◆ **EXERCISE DIRECTIONS**
The entries below contain a line with "Viewport: 544px width, 386px" and a line with "Open the terminal panel icon in status bar". Quote exactly those two lines and all lines between them.

(Saved data entries)
* * * * *
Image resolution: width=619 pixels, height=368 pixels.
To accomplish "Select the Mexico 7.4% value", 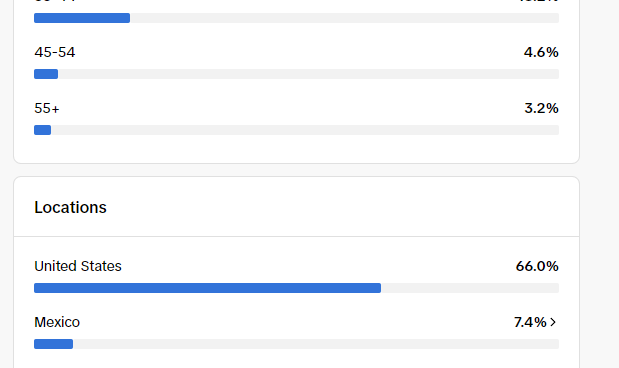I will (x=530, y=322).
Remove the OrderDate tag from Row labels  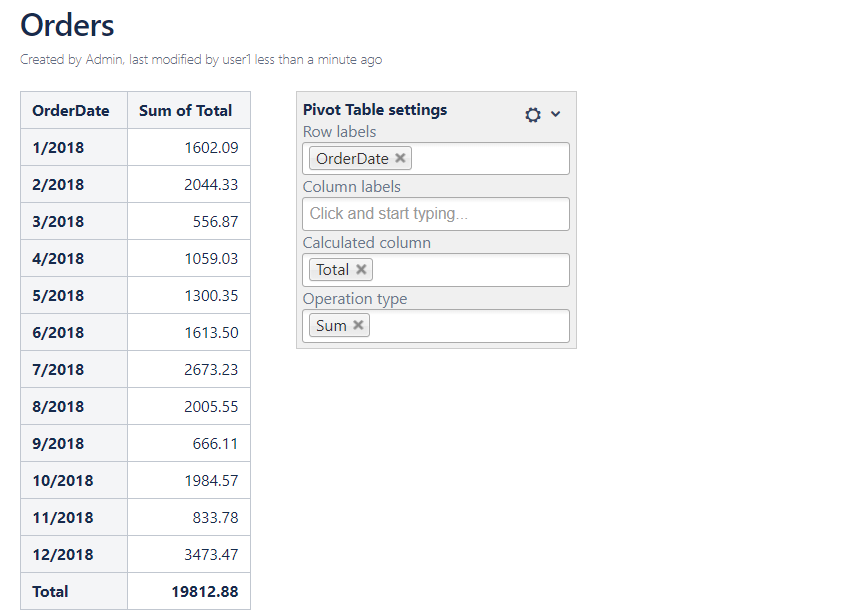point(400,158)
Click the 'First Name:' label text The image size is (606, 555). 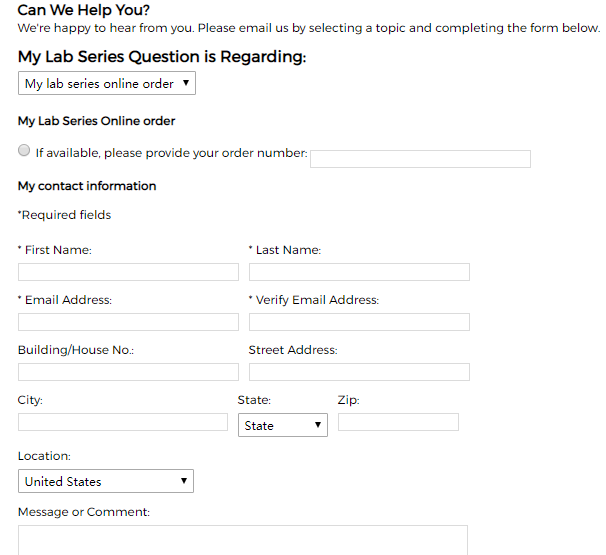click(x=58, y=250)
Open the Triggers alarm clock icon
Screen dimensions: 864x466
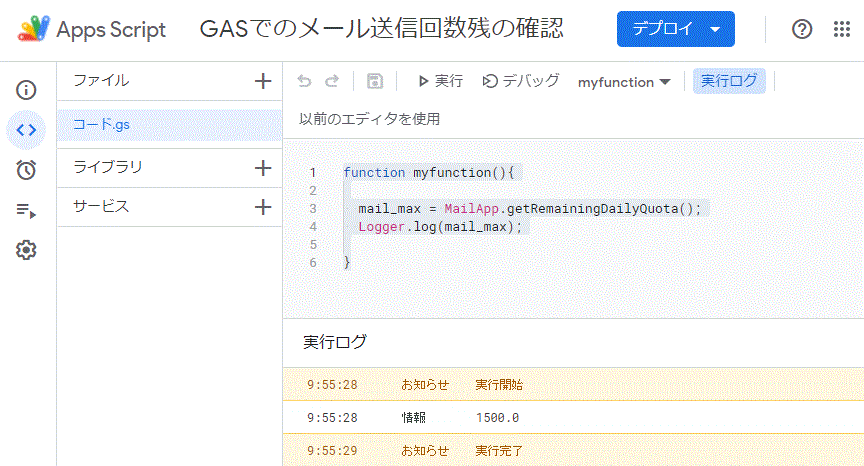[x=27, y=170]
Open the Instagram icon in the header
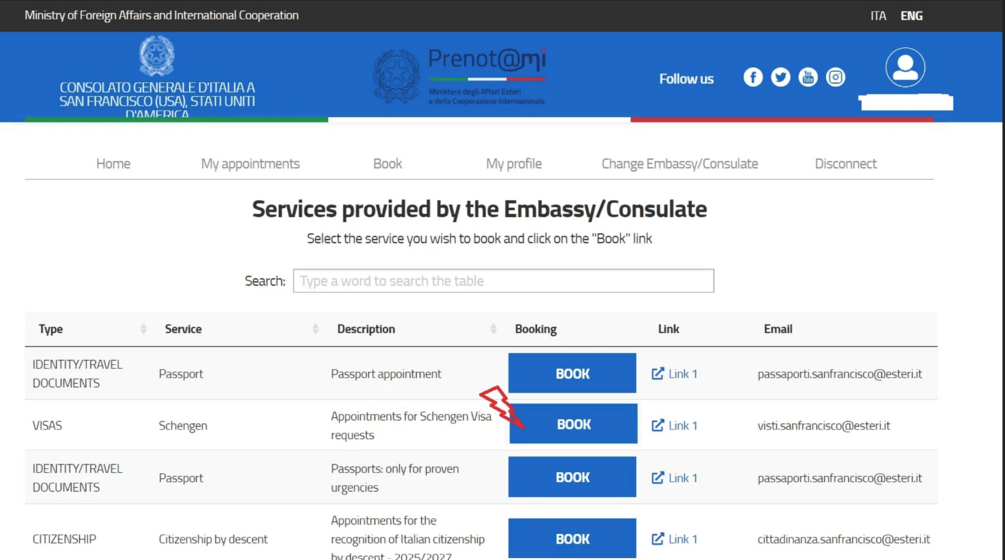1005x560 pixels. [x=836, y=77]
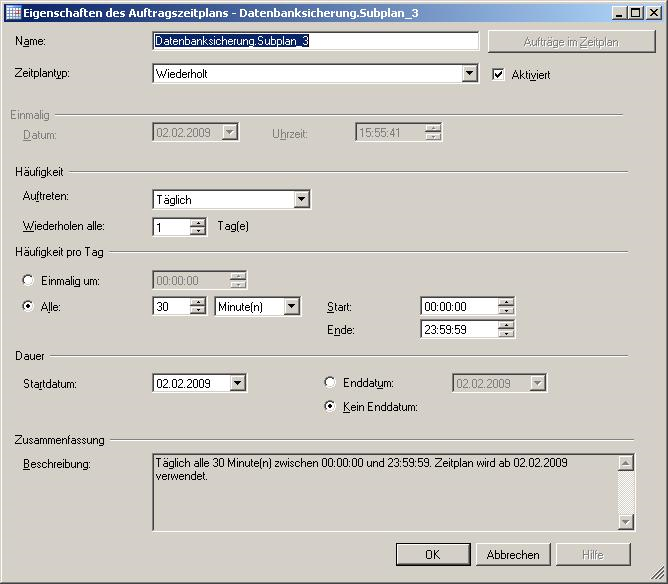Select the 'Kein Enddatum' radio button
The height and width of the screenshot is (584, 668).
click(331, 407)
* * * * *
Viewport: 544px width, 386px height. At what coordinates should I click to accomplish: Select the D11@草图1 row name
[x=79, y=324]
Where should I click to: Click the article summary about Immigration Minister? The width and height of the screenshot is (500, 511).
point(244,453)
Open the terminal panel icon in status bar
* * * * *
◆ **TASK RESULT**
Viewport: 544px width, 386px height. At what coordinates should I click to accomplish: Select the D11@草图1 row name
[x=79, y=324]
Where should I click to: Click the article summary about Immigration Minister? The width and height of the screenshot is (500, 511).
point(244,453)
Open the terminal panel icon in status bar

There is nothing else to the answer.